> **Problem**
An exact copy of every entry is what's needed, so please transcribe them all.

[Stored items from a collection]
────
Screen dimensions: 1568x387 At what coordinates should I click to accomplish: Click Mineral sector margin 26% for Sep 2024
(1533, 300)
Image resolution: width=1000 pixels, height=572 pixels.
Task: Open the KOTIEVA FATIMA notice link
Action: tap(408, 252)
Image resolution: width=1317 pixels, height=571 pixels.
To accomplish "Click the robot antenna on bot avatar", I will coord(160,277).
────
> **Solution**
Screen dimensions: 1568x387 At what coordinates should I click to accomplish: Click Mineral sector margin 26% for Sep 2024
(1533, 300)
Image resolution: width=1000 pixels, height=572 pixels.
Task: Open the KOTIEVA FATIMA notice link
Action: tap(408, 252)
Image resolution: width=1317 pixels, height=571 pixels.
To accomplish "Click the robot antenna on bot avatar", I will coord(160,277).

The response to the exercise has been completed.